Assembling your view…
Crunching costs, sorting signals, rendering insights.
Crunching costs, sorting signals, rendering insights.
Look, the real cost of living can't be reduced to a single number. But this comes close: Chicago rent up 5% over the past year. Rent in #1-ranked Chicago has increased from $2,179 to $2,292/mo over the past 12 months — a 5% increase. Rising costs may erode its top ranking over time. That kind of val…
Look, the real cost of living can't be reduced to a single number. But this comes close: Chicago rent up 5% over the past year. Rent in #1-ranked Chicago has increased from $2,179 to $2,292/mo over the past 12 months — a 5% increase. Rising costs may erode its top ranking over time. That kind of value just doesn't show up in expensive metros.
Nobody expects rock-bottom prices here — but that doesn't mean all cities are equally expensive. And depending on your situation, chicago (index 134, rent $2,292/mo) carves out real savings within a high-cost market. We analyzed 2 cities to find where your money goes furthest in 2026.
Why Chicago ranks #1: the numbers tell a clear story. And in most cases, at 134 on the cost index, residents spend roughly 23% more than the typical American. Rent sits at $2,292/month while the median household pulls in $75,134/year. The Healthcare category is particularly strong at 107, though Housing (134) lags behind. Home prices average $312,457 — $154,913 below the national median (not adjusted for inflation, but still telling). A real contender.
Quick aside: when housing takes less of your income, the secondary effects are real — less financial stress, more discretionary spending, better local businesses.
The broader context shifts things: For context: the typical American city has a cost index of 111, pays $1,895/month in rent, and earns $80,367 per household. The top-ranked cities here tell a more nuanced story — one that's worth exploring city by city.
If you're ready to act on this, three things to do next: 1) Click into the city pages for the top 3 and check rent trends — direction matters more than the snapshot. 2) Run your income through the salary calculator for a personalized cost comparison. 3) Compare your top two picks head-to-head on our comparison page. That's about what we'd expect given the state context. The data is here; the decision is yours (that's pre-tax, of course).

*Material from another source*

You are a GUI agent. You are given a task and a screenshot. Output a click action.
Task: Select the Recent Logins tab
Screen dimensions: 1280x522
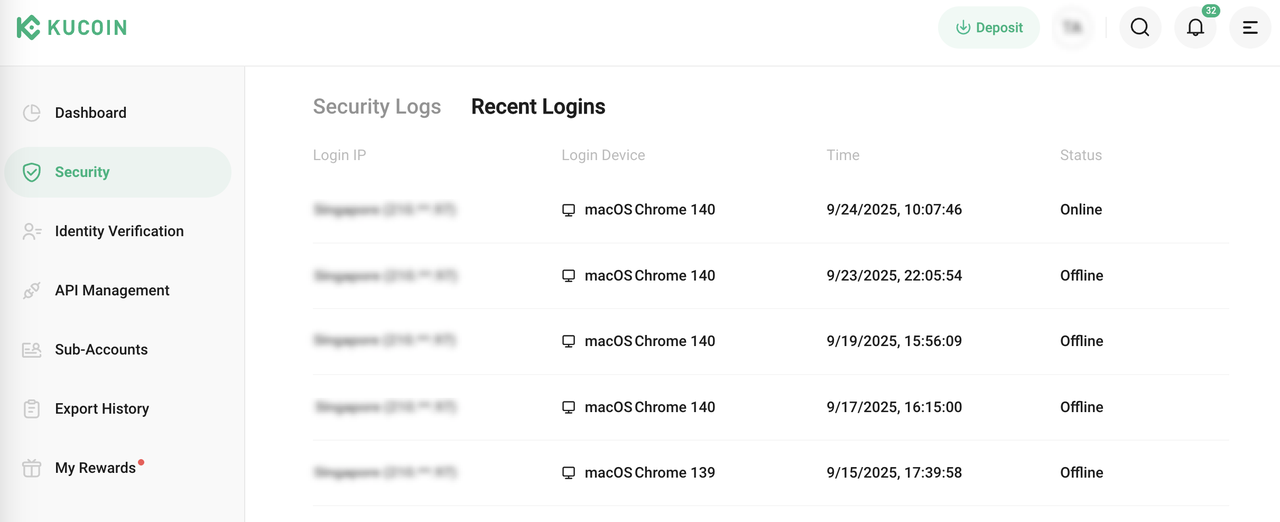tap(538, 107)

#1 Ranked: Chicago, IL — cost index 134, rent $2,292/mo, income $75,134
Chicago rent up 5% over the past year
1 of 2 cities come in below the national cost-of-living average of 111
Data sourced from Census Bureau, Zillow, BLS, and Tax Foundation — current as of 2026
| Rank | City | Cost Index | Median Rent | |
|---|---|---|---|---|
| 1 | ChicagoIL | 134 | $2,292 | Details |
| 2 | Fort WorthTX | 91 | $1,554 | Details |
2,664,452 residents · Illinois
Why Chicago ranks #1: the numbers tell a clear story. At 134 on the cost index, residents spend roughly 23% more than the typical American. Rent sits at $2,292/month while the median household pulls in $75,134/year. The Healthcare category is particularly strong at 107, though Housing (134) lags behind. Home prices average $312,457 — $154,913 below the national median (that's pre-tax, of course).
978,468 residents · Texas
The numbers for Fort Worth are straightforward: 91 on the cost index, $1,554/month — and yes, that's adjusted for the region — rent, $76,602 income. Not the most exciting entry in the list, but solid. You get the picture (and that gap widens if you factor in state taxes). Hard to argue with that.
Our cost of living index uses real Zillow rent data as the foundation, indexed to 100 (national median). Sub-categories (housing, food, transport, utilities, healthcare) are derived from the overall index with regional adjustments. Data is updated monthly.
Chicago (ranked #1) has a cost index of 134 and rent of $2,292/mo, while Fort Worth (ranked #2) has a cost index of 91 and rent of $1,554/mo — a 43-point difference in cost of living.
City data is refreshed monthly from Census Bureau population estimates, Zillow rent and home price indices, BLS salary data, and Tax Foundation tax rates. Last updated: 2026.
The median 1-bedroom rent in Chicago is $2,292/month as of 2026, based on Zillow's Observed Rent Index. This is $397 above the national median of $1,895/month.
The median home price in Chicago is $312,457, which is 4.2× the local median income. It's on the edge of affordability for median-income households. The national median home price is $467,370.
This ranking was generated using data current as of early 2026. Population and income data comes from the Census Bureau's American Community Survey (5-year estimates). Rent and home price data is from Zillow's monthly releases. Tax rates are from the Tax Foundation's 2025 edition. Rankings are refreshed monthly.